Are Achivments killing the "art" in video games?

Games should be about having fun and making a personal experience, and connection. I pose this question. Is the social networking experience and achievements taking away from the artistry of the game?

If you read a book, you don't get a medal for it, you put in on the shelf and talk about it with friends. When you go to a museum and look at a painting you don't get a sticker for it, or a stamp like some kind of passport. No one stands there and tells you what to look at and what to look for. However when I went to the Prado in Spain I got a tour guide and it was very interesting. Critics tell you what you might want to look out for, and look past, at the end of the day the most important critic is you. You decide if the art work is worthy of an award or if it is an achievement.
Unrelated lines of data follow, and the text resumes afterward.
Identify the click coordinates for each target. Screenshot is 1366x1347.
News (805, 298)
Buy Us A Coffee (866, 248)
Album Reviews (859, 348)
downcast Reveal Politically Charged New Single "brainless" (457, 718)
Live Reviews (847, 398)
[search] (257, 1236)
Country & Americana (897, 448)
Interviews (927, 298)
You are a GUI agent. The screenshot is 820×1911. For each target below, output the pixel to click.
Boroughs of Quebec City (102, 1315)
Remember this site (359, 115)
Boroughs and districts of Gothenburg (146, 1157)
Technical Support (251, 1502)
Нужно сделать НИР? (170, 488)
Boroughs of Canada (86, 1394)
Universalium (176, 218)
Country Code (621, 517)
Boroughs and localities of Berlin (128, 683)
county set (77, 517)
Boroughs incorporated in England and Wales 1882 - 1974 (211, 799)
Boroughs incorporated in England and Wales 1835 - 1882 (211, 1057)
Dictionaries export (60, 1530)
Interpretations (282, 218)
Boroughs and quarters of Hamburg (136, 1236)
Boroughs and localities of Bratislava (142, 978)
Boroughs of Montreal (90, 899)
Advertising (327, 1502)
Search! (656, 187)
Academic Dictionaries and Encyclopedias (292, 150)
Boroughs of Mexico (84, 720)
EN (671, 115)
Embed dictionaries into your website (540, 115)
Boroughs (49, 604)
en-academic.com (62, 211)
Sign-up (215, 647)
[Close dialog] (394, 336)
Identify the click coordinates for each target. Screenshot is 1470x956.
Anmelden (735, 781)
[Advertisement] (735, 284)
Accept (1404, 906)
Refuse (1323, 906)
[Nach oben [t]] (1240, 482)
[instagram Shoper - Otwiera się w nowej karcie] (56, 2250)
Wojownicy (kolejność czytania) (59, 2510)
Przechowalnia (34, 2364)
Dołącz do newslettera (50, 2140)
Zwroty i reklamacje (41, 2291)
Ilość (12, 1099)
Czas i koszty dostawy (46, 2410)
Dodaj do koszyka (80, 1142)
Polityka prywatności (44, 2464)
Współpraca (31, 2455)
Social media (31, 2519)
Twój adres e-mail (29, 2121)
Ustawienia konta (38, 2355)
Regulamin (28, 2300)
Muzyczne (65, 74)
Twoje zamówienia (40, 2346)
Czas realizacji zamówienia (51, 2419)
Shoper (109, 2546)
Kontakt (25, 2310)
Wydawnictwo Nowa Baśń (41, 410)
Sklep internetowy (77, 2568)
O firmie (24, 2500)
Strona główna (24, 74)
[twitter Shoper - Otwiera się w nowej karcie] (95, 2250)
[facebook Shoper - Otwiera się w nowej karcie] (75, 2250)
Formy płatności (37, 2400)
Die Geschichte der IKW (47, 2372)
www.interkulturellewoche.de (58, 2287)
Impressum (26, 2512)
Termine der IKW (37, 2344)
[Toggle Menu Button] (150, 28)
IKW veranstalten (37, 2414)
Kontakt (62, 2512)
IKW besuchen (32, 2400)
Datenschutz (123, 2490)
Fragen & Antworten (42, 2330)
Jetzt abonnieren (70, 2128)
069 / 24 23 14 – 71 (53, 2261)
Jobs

Keeping track of stats and a win loss ratio is a very understandable records to keep. What is truly the purpose of the achievements, bragging rights? Say what you want about Call of Duty Modern Ware 2, but there are no multiplayer achievements to unlock. All of the achievements can be unlocked in the single player game, or the Spec-Ops game mode. All of the achievements are based how well you can play the game against the game not seeing how many people you can kill in a row with dual shotguns.

All that being said, I wonder if achievements are meant to keep people from lying.

"Did you beat Final Fantasy 7?"
"Yeah I beat that."

Did you really or did you just read the Wikipedia and watch the cut scenes on Youtube?